The moment that caught my attention in Nicholas Ray’s 1956 melodrama Bigger Than Life is when Ed Avery (James Mason) walks in on his son watching television. At first he appears to have a slight, almost sociological interest, then asks the boy, “Doesn’t that bore you?” Followed by, almost to himself, “It’s always the same story.”Perhaps part of why that moment stood out for me was that I found myself thinking both during and after the film about audience expectations and the division between entertainment pieces and other types of movies. It’s cliche that we have a skewed view of the 1950s in our movies; here, I found myself thinking about our view of movie audiences of the 1950s. Who was this movie for? Who watched it? Did audiences at the time take it seriously on it’s own terms, looking at it the way we might think of Leaving Las Vegas or Requiem for a Dream? Or was it like a “Kelli becomes an addict” story arc on 90210–a serious topic integrated into what the audiences understand is a melodrama?
The film, beautifully restored, played at the Los Angeles County Museum of Art as part of their retrospective “James Mason on Film.” The screening notes excerpted generously from Paul Brunick’s review in Film Comment (January/February 2009). Brunick’s argument, which I certainly find convincing, is that: “The central thematic question [of the film] is one of causality: does the cortisone treatment create the psychotic impulses that transform Mason’s Ed Avery from a mild-mannered schoolteacher to a petty Fascist? Or does it merely amplify the psychic forces of a mindset deeply ingrained before the first pill is popped?”
I vote for the latter, not merely because the use of one more comfortable narrative to point to a subtext that can’t be talked about more openly seems apropos of other Ray films that I have seen. As I mentioned in an earlier review of The Flying Leathernecks, Ray said of Bigger Than Life that he thought he made a mistake “involving his audience in the pros and cons of one particular medical discussion, rather than […] the fallacy of believing in any magical solution to a human problem” (326).

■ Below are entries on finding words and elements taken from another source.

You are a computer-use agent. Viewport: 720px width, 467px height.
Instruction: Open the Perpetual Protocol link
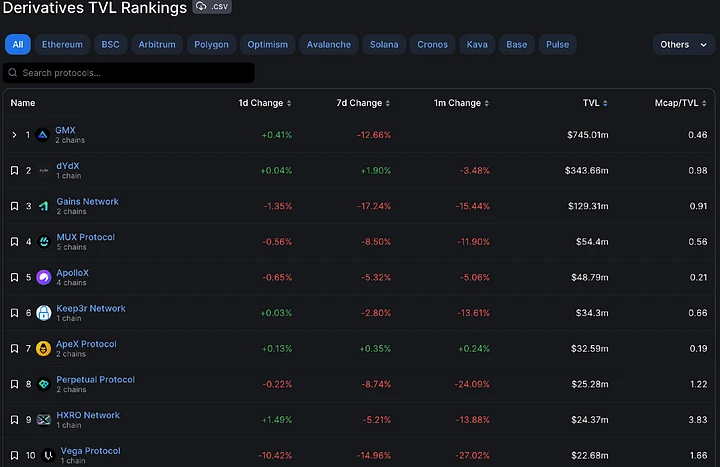pyautogui.click(x=96, y=380)
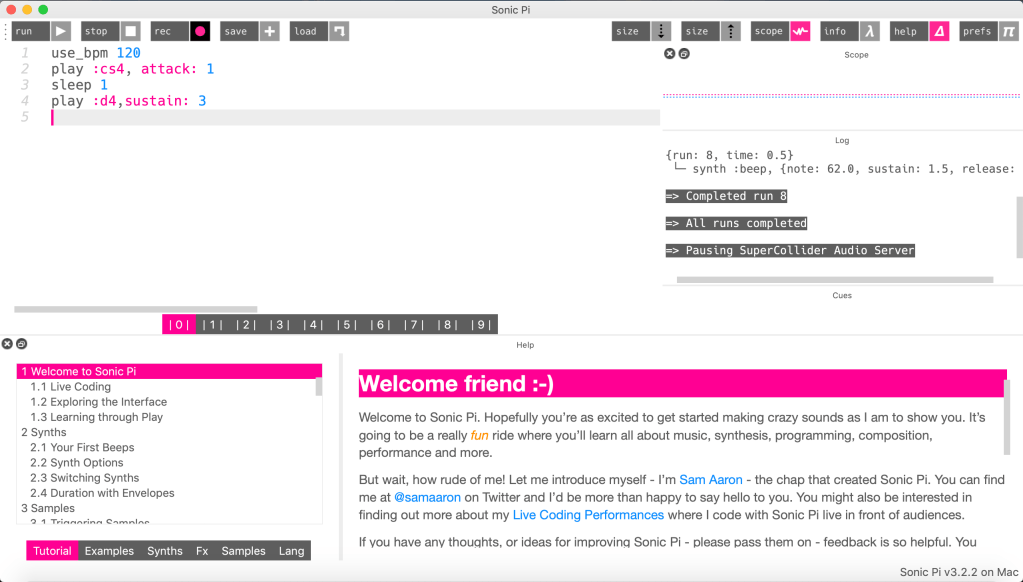Click the stop square icon
Screen dimensions: 1023x582
coord(131,31)
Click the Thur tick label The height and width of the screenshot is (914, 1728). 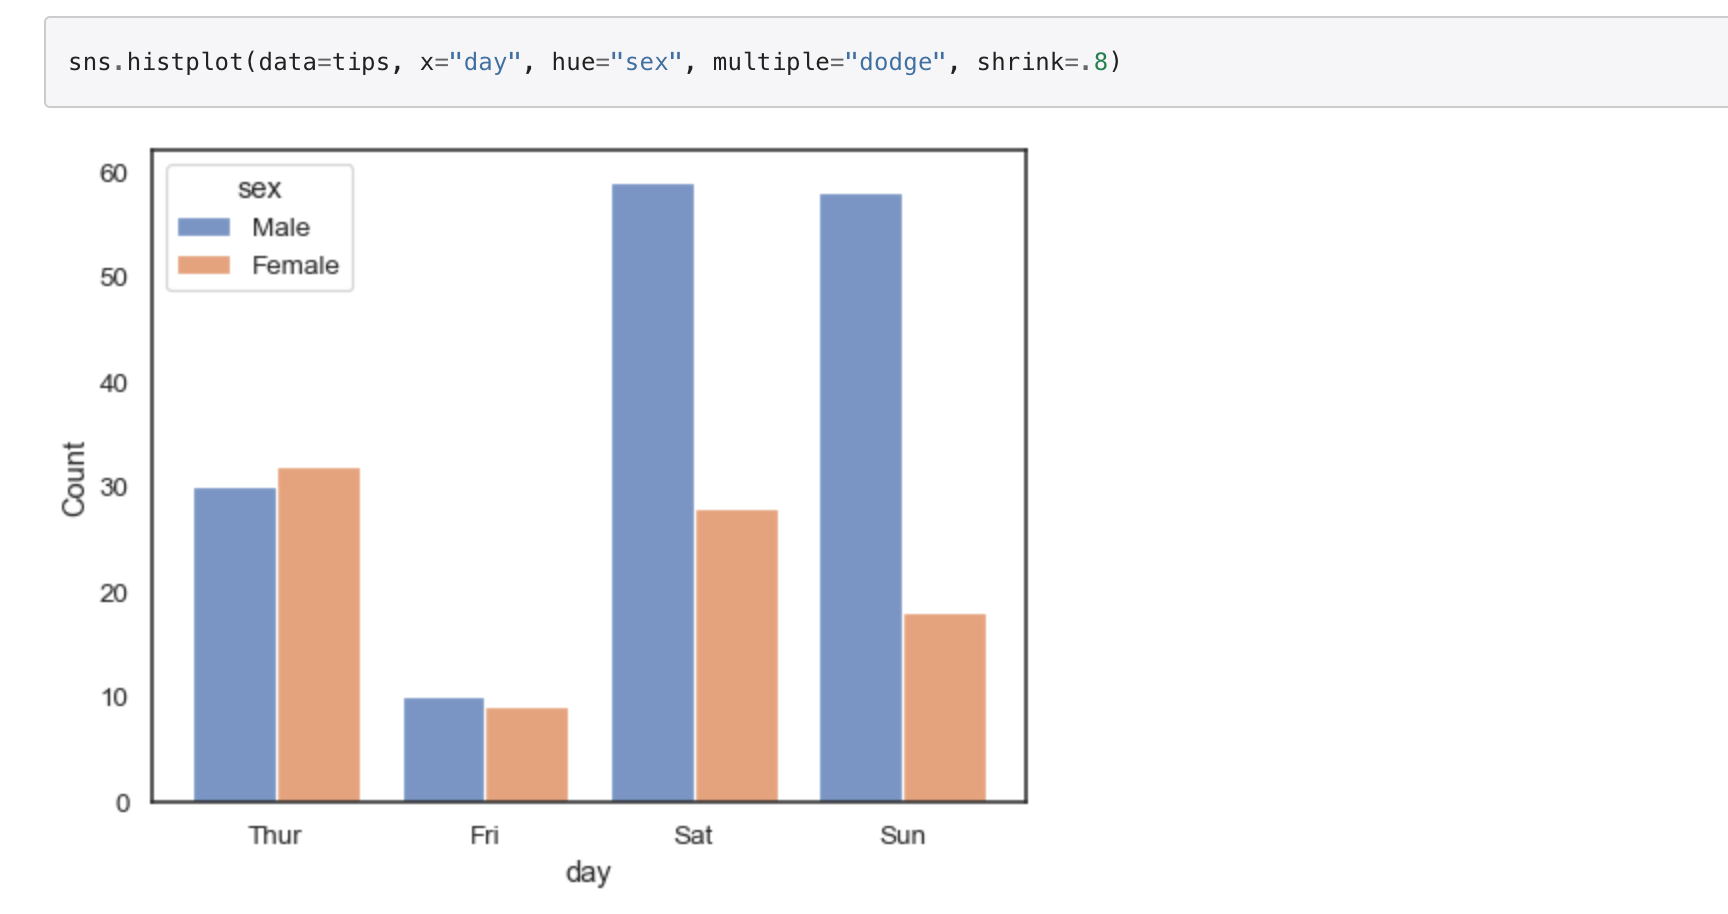point(275,835)
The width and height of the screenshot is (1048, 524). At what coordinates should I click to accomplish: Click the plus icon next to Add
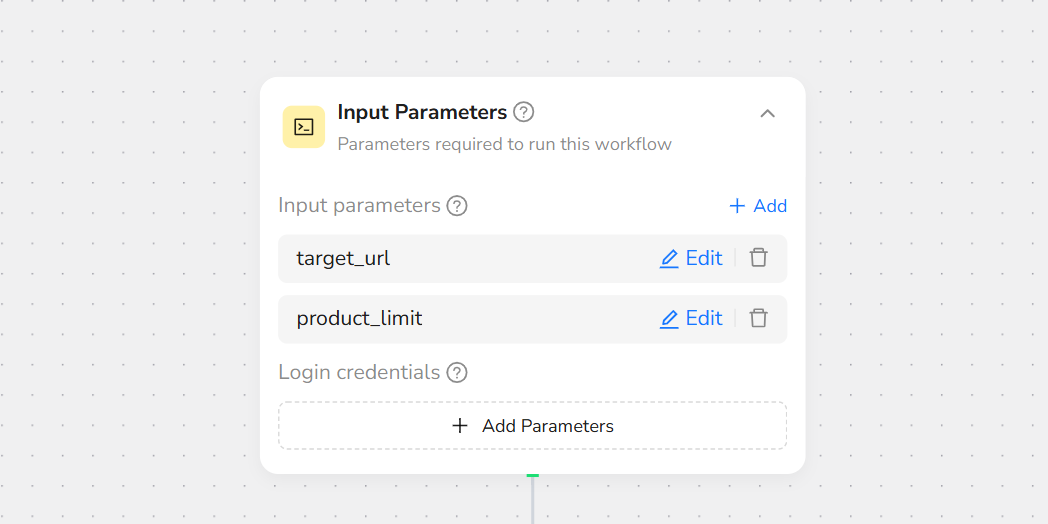click(737, 206)
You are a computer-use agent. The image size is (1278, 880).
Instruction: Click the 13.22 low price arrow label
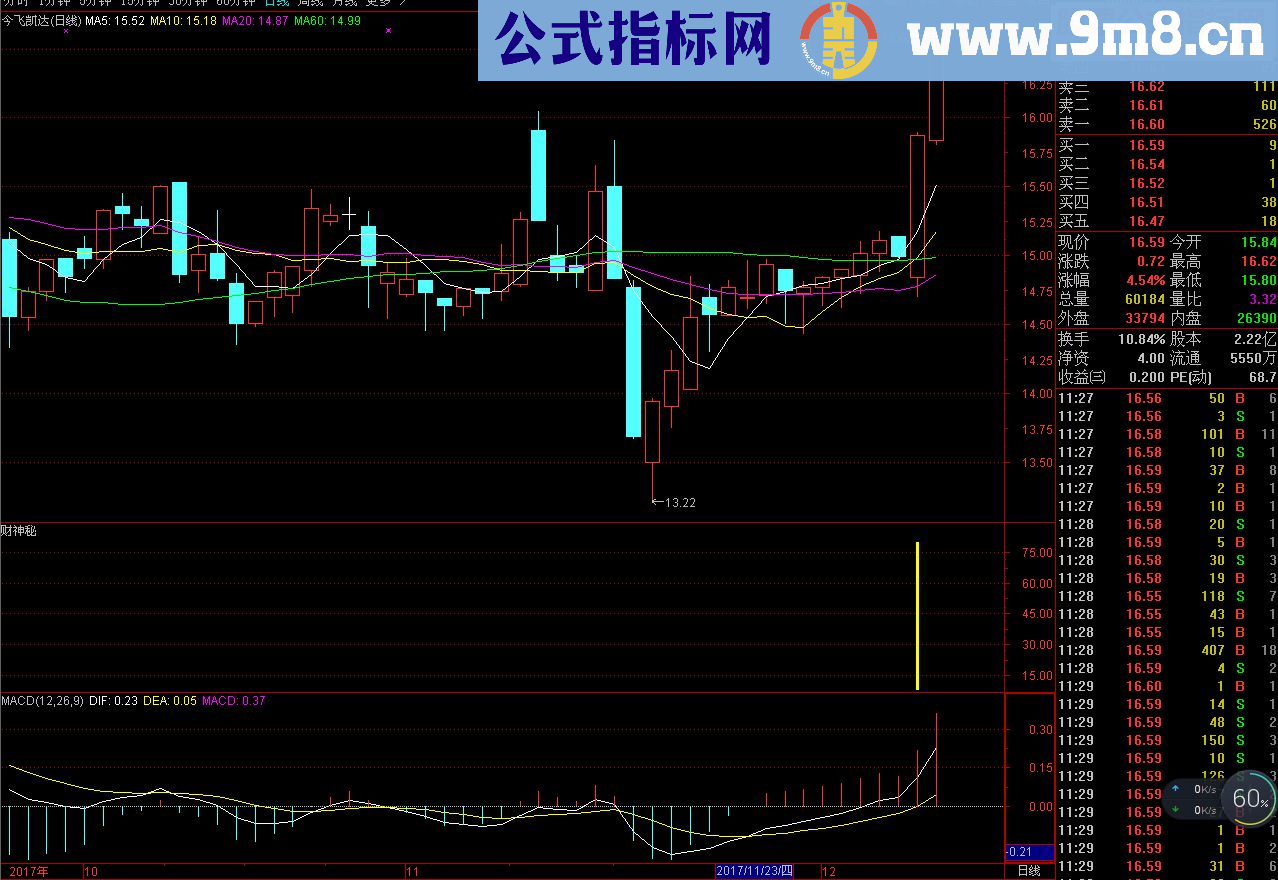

Having now seen the film since I read that quote, the phrase that jumps out to be is “human problem.” It’s quite clear in the film that Mason is prescribed the drug for a medical condition. (The insistence of the doctors at the end that there is nothing wrong with Cortisone as long as Avery doesn’t abuse it smells more like studio worry than auteur sentiment.) In some ways, the film does suggest or embrace the notion of Cortisone as a “magical solution”–after all, the alternative to taking the drug is death–so it doesn’t appear to be fallacious to think that drugs can’t be solutions to specific medical problems.
No, the use of the phrase “human problems” suggests to me that Ray is acknowledging that Avery has some problems the precede the drug’s side-effects and that while there may be a pill for one symptom or specific manifestation of the life Ed leads, the latent anger he feels at his wife, son, and self for being part of a life so suffocatingly normal.
Ed’s trajectory will be familiar to anyone whose read a profile of a murder/suicide killer in a John Douglas book or seen more than one episode of Law and Order: SVU. By that do I mean that all such killers are catalyzed by some drug-induced psychosis? Of course not. What I do mean is that the film suggests that such impulses may be latent in more people than we think–in so-called “normal” people and not just some minuscule category of inevitable sociopaths. We know more today about the specific side-effects of various drugs than we did decades ago, but the differences between those who have the latent ability to be a monster in them and those who become monsters is as little understood now as it was in 1956.